What you should do: Set down, word for word, every line of the material below from the one containing "Open the binoculars search tool" through the one containing "This screenshot has width=891, height=484.", but none of its pictures.

Data excerpts:
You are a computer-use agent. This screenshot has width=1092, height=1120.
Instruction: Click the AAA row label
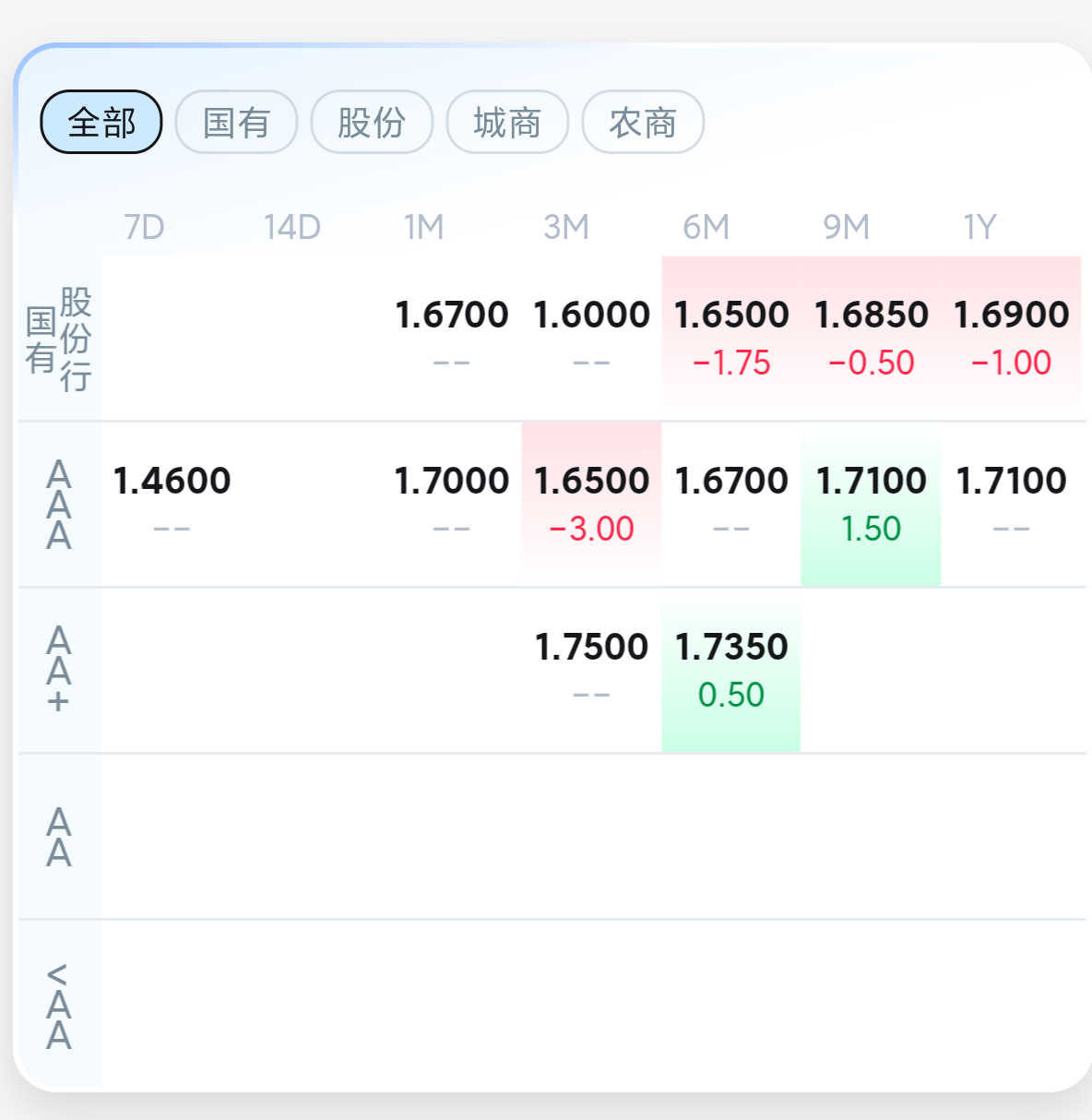pyautogui.click(x=59, y=505)
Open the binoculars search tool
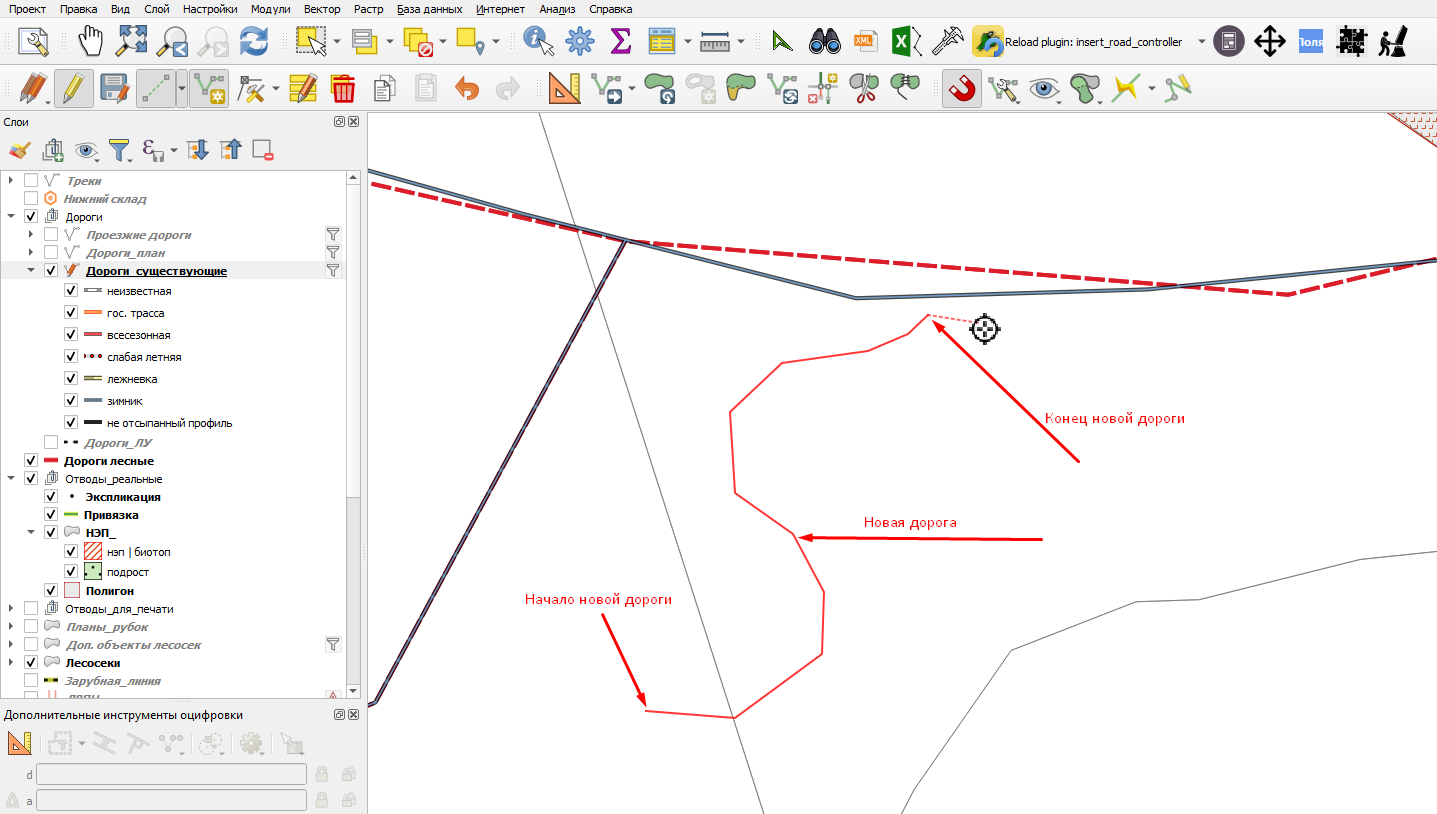Image resolution: width=1437 pixels, height=814 pixels. pyautogui.click(x=825, y=42)
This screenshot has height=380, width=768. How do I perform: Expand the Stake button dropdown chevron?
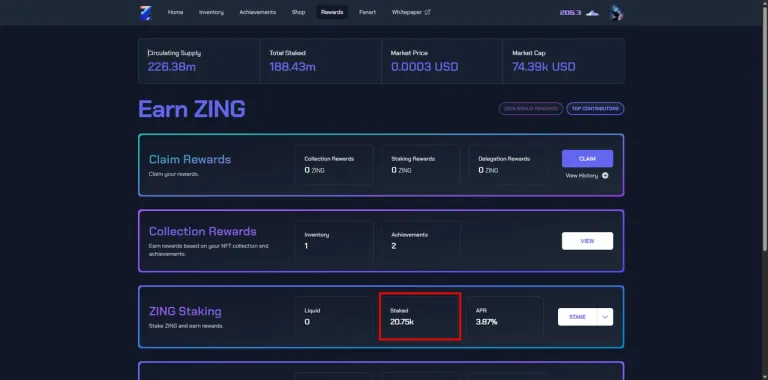click(605, 317)
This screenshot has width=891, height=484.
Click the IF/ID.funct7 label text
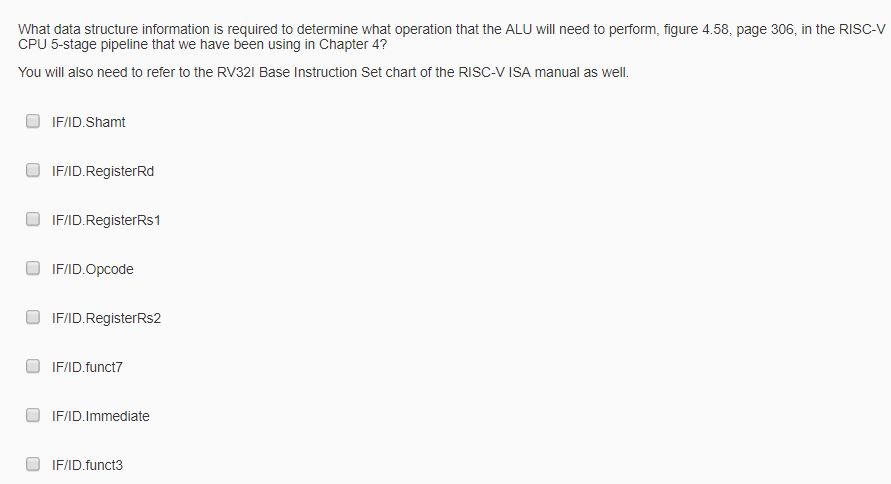[x=87, y=367]
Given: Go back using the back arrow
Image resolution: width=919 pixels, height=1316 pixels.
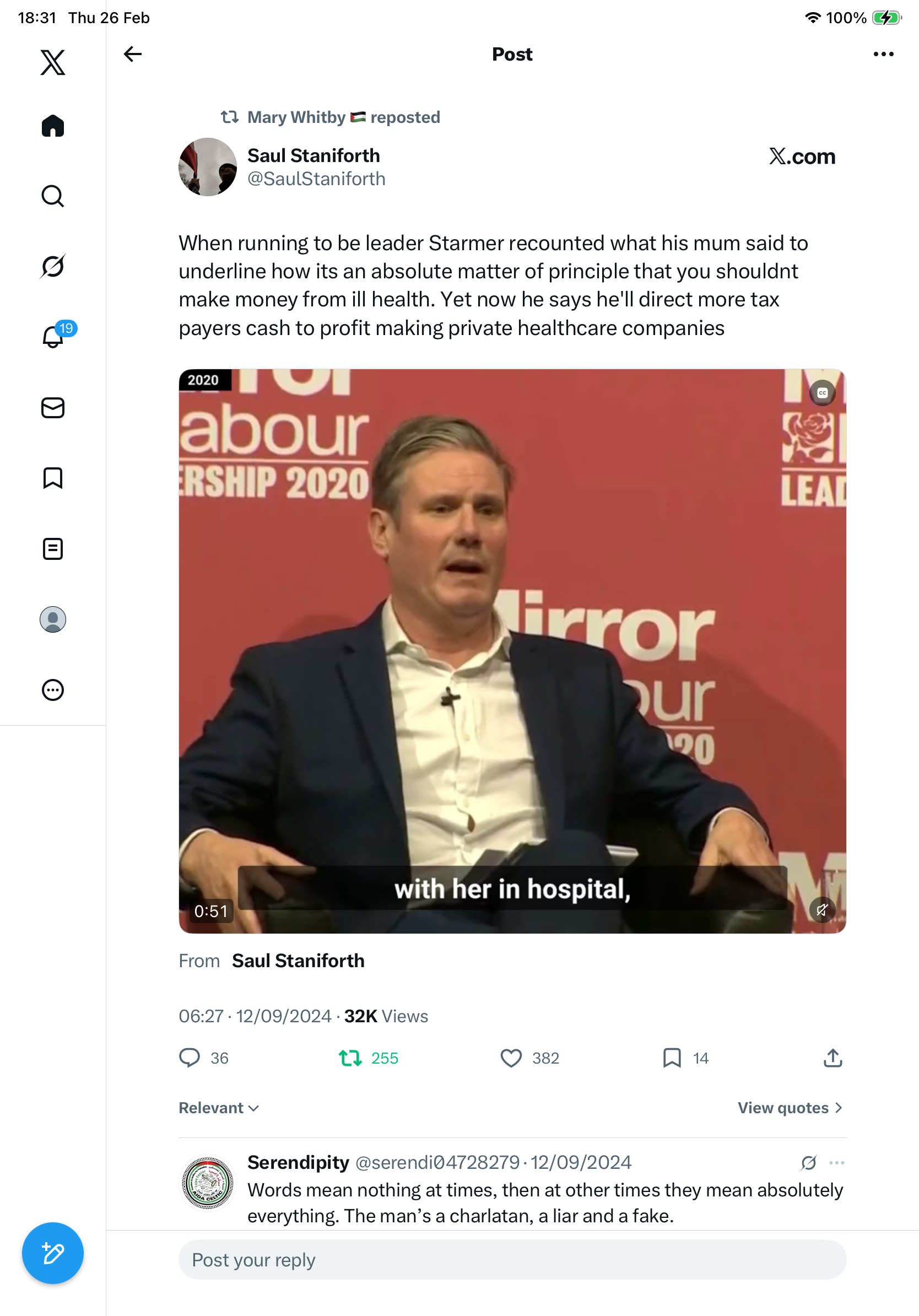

Result of the exercise:
Open the binoculars search tool
Image resolution: width=1437 pixels, height=814 pixels. pyautogui.click(x=825, y=42)
This screenshot has height=380, width=768. How do I perform: Expand the Stake button dropdown chevron?
click(605, 317)
This screenshot has width=891, height=484.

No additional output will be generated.